Il comun denominatore delle strategie delle digital-chips drogate da quest’attesa messianica dei loro utili sempre futuri è che tutte si descrivono come “grande sorelle” totalizzanti per la vita dei loro utenti, come se gli ultimi vent’anni di cronache digitali non avessero già ampiamente dimostrato che nessun big di Internet – salvo Google – è riuscito finora a diventare “fornitore totale” dei suoi utenti. Chi va su Facebook a socializzare con i suoi amici non è detto che vi resti per cercare voli o mozzarelle da comprare, o per vedersi film o ascoltarvi musica; e chi vede film su Netflix non si capisce perché dovrebbe utilizzare la stessa piattaforma per telefonare; chi compra orologi su Amazon non è chiaro quando e come decida di usarla anche per telefonare e via discorrendo. Non ha mai funzionato, non funzionerà. E intanto i prezzi di Borsa salgono, salgono, si gonfiano, si gonfiano, e illudono.
Poi, di quando in quando, qualche scossone. Yahoo, poveraccia, ha perso la sua battaglia tra i motori di ricerca, ma un po’ di memoria dovrebbe farci tornare in mente altri nomi ancora celebri nel settore dieci anni fa – da Altavista a Lycos – che sono ormai archeologia.
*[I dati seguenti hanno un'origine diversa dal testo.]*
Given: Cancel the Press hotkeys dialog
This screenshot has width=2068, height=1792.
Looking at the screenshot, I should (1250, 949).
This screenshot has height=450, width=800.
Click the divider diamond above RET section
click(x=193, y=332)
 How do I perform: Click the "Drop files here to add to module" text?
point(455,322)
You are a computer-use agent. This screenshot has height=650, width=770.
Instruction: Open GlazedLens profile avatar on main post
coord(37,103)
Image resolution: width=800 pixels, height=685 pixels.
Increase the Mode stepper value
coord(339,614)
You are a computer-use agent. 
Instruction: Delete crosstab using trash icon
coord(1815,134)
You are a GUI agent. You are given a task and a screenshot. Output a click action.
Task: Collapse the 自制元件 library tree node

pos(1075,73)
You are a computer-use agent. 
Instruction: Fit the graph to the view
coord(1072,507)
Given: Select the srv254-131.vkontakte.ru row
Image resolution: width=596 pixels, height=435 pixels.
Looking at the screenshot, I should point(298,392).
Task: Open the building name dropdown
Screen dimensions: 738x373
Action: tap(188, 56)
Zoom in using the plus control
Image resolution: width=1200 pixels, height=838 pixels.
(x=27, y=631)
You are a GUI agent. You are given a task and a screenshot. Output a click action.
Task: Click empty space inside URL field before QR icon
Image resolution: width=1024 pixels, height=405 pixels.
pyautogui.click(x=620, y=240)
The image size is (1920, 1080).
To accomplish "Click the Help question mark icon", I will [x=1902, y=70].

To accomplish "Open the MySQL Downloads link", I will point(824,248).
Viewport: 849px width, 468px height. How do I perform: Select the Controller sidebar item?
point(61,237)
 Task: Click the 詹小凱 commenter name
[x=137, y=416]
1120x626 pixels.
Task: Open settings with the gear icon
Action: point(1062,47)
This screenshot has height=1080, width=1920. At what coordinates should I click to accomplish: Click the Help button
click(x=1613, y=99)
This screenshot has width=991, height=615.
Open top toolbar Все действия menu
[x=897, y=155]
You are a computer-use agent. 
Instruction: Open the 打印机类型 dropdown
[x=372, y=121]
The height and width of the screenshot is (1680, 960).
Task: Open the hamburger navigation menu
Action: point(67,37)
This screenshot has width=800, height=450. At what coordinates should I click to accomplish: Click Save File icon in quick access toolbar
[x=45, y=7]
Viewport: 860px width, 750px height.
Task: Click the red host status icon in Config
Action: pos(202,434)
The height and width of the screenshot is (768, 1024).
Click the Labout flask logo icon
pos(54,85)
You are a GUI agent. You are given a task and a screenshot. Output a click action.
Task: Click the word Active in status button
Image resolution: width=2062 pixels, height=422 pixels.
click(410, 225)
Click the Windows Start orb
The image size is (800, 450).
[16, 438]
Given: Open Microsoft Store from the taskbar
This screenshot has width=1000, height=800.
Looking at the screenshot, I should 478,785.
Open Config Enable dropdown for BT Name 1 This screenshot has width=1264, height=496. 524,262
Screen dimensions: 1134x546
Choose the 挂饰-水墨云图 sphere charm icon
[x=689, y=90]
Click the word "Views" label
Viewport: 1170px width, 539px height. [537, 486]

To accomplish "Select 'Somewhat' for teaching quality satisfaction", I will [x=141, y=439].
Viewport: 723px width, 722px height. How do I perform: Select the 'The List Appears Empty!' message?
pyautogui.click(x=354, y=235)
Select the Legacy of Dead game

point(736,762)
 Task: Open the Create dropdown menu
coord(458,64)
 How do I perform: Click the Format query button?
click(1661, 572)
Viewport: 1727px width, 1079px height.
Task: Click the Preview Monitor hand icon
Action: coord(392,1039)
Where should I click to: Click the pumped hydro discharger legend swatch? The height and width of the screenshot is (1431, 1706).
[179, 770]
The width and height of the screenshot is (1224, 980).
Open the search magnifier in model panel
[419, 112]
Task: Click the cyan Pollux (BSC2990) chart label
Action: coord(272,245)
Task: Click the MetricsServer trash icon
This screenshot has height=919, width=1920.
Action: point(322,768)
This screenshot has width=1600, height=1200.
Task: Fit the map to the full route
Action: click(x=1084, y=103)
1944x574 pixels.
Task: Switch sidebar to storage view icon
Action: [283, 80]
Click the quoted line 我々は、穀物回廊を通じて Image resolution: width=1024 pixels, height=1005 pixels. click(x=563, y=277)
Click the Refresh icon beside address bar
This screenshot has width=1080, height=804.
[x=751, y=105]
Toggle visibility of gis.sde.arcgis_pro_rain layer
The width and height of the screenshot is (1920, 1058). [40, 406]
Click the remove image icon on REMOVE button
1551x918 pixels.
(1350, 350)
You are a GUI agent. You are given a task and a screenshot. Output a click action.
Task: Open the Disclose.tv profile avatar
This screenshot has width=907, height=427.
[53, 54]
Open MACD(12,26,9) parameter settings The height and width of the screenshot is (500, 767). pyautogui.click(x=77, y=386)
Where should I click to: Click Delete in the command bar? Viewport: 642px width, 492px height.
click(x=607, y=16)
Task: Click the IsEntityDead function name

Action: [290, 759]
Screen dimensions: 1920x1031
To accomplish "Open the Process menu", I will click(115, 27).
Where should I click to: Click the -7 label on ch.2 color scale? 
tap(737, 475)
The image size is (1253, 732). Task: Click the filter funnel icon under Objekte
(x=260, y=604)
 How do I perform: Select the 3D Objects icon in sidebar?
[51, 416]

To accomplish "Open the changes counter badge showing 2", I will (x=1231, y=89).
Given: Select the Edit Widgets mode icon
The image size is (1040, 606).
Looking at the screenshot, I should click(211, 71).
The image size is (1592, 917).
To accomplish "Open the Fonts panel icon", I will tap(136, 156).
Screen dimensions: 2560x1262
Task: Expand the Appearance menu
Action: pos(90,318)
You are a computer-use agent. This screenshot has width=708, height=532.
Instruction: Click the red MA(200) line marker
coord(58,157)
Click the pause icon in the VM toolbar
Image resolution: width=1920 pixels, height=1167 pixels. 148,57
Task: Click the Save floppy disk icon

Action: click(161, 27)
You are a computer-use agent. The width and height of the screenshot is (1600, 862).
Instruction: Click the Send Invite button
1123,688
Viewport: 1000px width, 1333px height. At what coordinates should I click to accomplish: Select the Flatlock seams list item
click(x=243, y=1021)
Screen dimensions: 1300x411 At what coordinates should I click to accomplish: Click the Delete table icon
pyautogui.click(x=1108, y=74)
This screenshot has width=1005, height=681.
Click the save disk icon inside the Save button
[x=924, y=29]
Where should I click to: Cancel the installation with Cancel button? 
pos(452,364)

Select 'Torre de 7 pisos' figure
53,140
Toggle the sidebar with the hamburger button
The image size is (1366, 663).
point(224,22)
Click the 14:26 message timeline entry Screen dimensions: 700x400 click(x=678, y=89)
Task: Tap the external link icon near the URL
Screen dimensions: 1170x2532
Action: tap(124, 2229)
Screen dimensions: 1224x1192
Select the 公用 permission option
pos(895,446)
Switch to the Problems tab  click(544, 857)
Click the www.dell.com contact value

Twitter ha stufato tutti, tranne giornalisti e politici, con la regola demenziale dei 140 caratteri e basta più; non solo cresce meno e in molti mercati non cresce affatto, ma soprattutto non fa soldi con i suoi pur notevoli 300 milioni di utenti.
Adesso è la volta di Linkedin, che sembrava il social network “professionale” in grado di disintermediare i siti di ricerca di personale e gli head-hunter (cacciatori di teste), ma sta segnando il passo perché il criterio della meritocrazia per autocooptazione reciproca tra amici genera mostri, gente che ti “conferma competenze” che non hai mai avuto, perfetti imbecilli che si autopresentano come Pico della Mirandola, una marea montante di fuffa dove si fa fatica a distinguere un curriculum scritto con buon senso da una sfilza di baggianate. E così con 3 miliardi di fatturato nel 2015, anche il cosiddetto social network professionale si riduce a perdere quattrini e dimezzare la propria capitalizzazione di Borsa: cosa ci sia di così professionale in simili debacle non si capisce.
Vi ricordate Periscope, la “App” per le dirette video lanciata un anno fa da Twitter? Bravi, perché nessuno se la ricorda più. Va di moda Instagram, in compenso: perché guardare le figure è più facile e perché la marchetta commerciale vi imperversa, peccato che poi nessuno compri niente. E occhio a Snapshot: il sistema di messaggistica che dopo 5 secondi cancella il messaggino. Per mandare foto porno, soluzioni per gli esami e maleparole funziona alla grande. Ecco, forse questo sì che è un social destinato a durare.